A simple example is in order, first, the contract:

[ServiceContract]
public interface IPingService
{
	[OperationContract]
	string Ping(string msg);
}

Then, the client code:

var binding = new BasicHttpBinding();
var endpoint = new EndpointAddress(new Uri("http://server/PingService.svc"));
var channelFactory = new ChannelFactory(binding, endpoint);
var serviceClient = channelFactory.CreateChannel();
var result = serviceClient.Ping("Ping");
channelFactory.Close();

As you can see, nothing different to what you would do in the full .NET framework. Of course, there is no App.config or Web.config files, so you need to configure things manually, like creating the appropriate binding and endpoint address.

You can also use svcutil.exe manually to generate proxy classes for you that will work with .NET Core.
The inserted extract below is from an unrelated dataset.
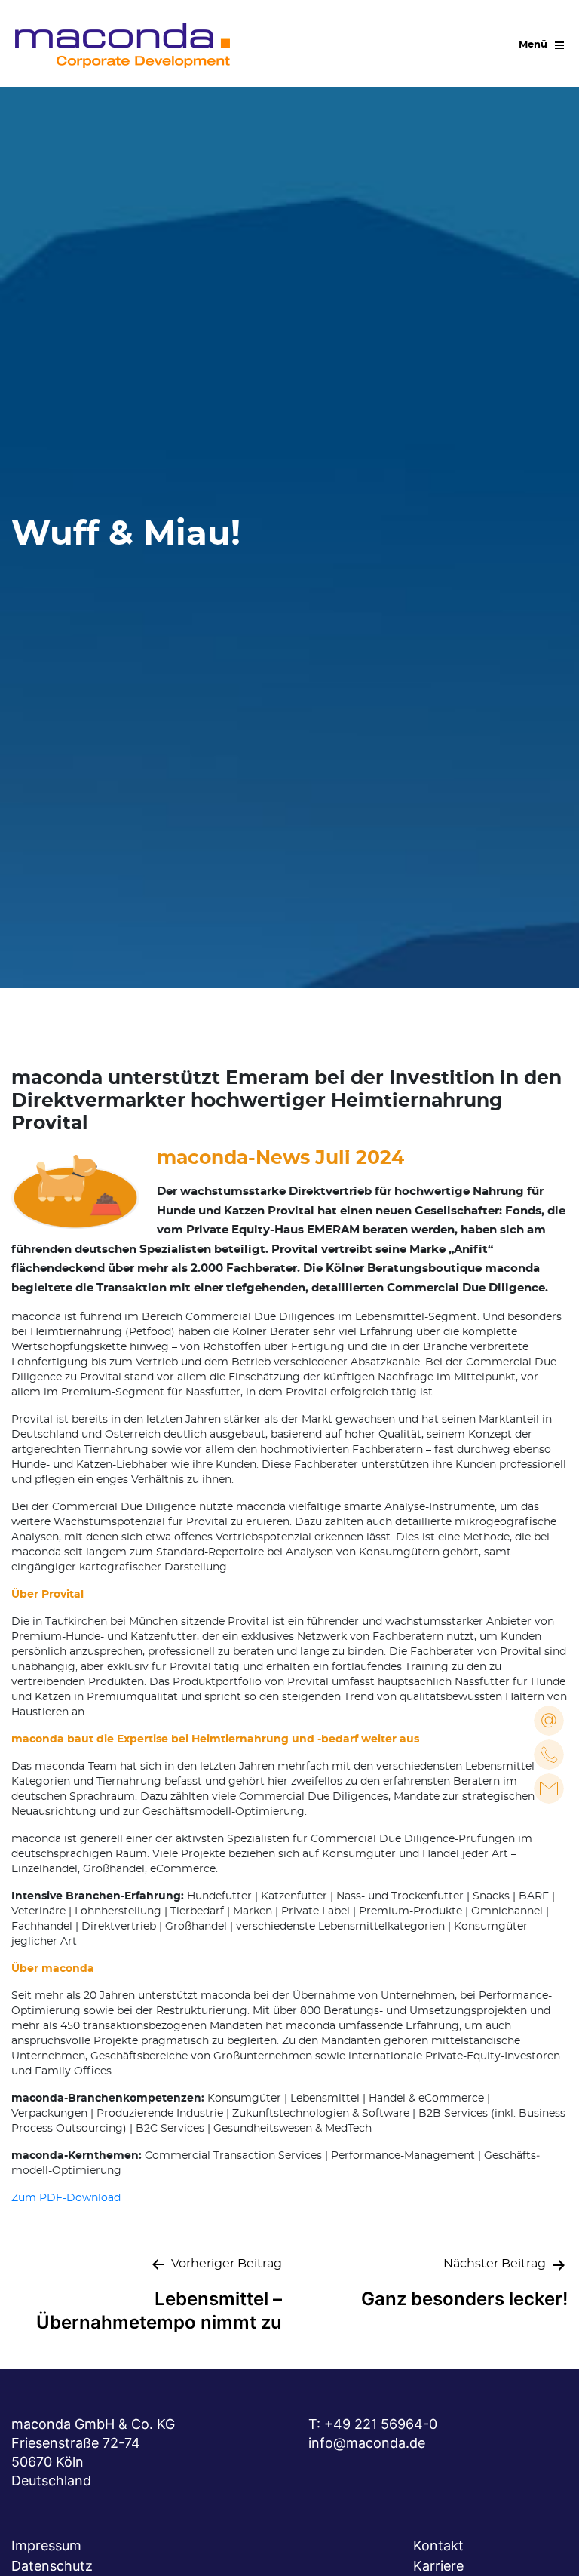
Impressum (46, 2545)
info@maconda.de (366, 2443)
However, if you think about it, SOAP is not that complex, and, also, ASP.NET Core is very easy to extend.

[adinserter block=”33″]

How to Create a SOAP Service with ASP.NET Core

Microsoft wrote a blog post about implementing a middleware component capable of handling SOAP requests.
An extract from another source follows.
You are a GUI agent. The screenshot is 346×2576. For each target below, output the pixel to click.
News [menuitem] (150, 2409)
The example is very clear and informative and is a pleasant read, and Digital Design must have thought the same, because they made available on GitHub a fully functional (and extended) version of the blog’s sample code, which you can find here: https://github.com/DigDes/SoapCore.

Because we live in the age of NuGet, a package is also available; it’s called SoapCore.
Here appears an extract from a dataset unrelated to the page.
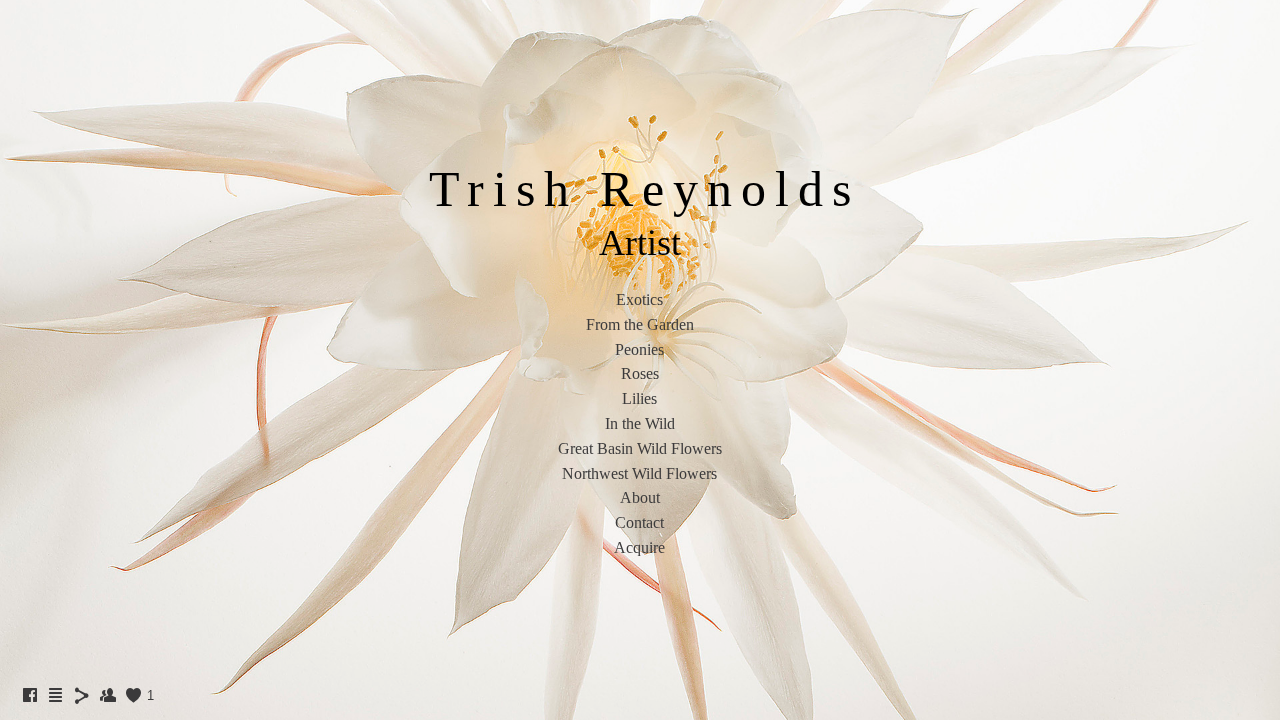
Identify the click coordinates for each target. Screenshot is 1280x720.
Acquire (639, 547)
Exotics (639, 299)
By using SoapCore on top of ASP.NET Core, you can benefit from all the ASP.NET Core goodies, such as routing and filters.

As an example, for the client-side, you can use pretty much the same class as I showed before. For the server end, you will need to write a service class that implements the contract:

public class SampleService : IPingService
{
	public string Ping(string msg)
	{
		return string.Join(string.Empty, msg.Reverse());
	}
}

And we just need to register the service implementation under a well-known address:

public void ConfigureServices(IServiceCollection services)
{
     services.AddSingleton(new PingService());
     services.AddMvc();
     //rest goes here
}
public void Configure(IApplicationBuilder app, IHostingEnvironment env,  ILoggerFactory loggerFactory)
{
    app.UseSoapEndpoint(path: "/PingService.svc", binding: new BasicHttpBinding());
    app.UseMvc();
    //rest goes here
}

If you are interested, you can add a custom exception-to-string transformer, if you do, you can extract a meaningful message from any exception that should occur and return it to the client as a fault string:

services.AddSoapExceptionTransformer((ex) => ex.Message);

What the code does is inject a custom middleware to the ASP.NET Core pipeline which listens to HTTP POSTs, checks if the proper headers are present and extracts the action method and its parameters from the payload, which then forwards to the given implementation class.

A couple of notes:

  • The .svc extension is, of course, unnecessary, it is just here to remind us that WCF once mandated it
  • You can use any life cycle for the PingService, not necessarily singleton
  • The bindings on the client and server must match
  • You won’t be able to add any of the ASP.NET Core filters to the service implementation, as they will be ignored; but you can use dependency injection

Even though you can surely use this code for backward compatibility, in the case where you need to have a SOAP service written in .NET Core (for example, if you need to deploy it to Docker), be aware of its limitations:

  • No support of the WS-* specifications
  • No support for MTOM
  • No support for security other than HTTPS or ASP.NET Core’s built-in
  • No behaviors or throttling

Conclusion

Convenient as this SoapCore package may be, it’s still a long way from the full WCF that we had back in .NET framework. Since part of the work is done, you can consider contributing to it or rolling out your own, in the case that you need to write SOAP services. Be aware of the challenges involved, as things can get complex, especially if you need to support any of the WS-* protocols.

Probably better to wait for Microsoft to implement the remaining parts of WCF for .NET Core, and here you can make yourself heard, either by joining the discussion in the WCF repository or by answering the survey.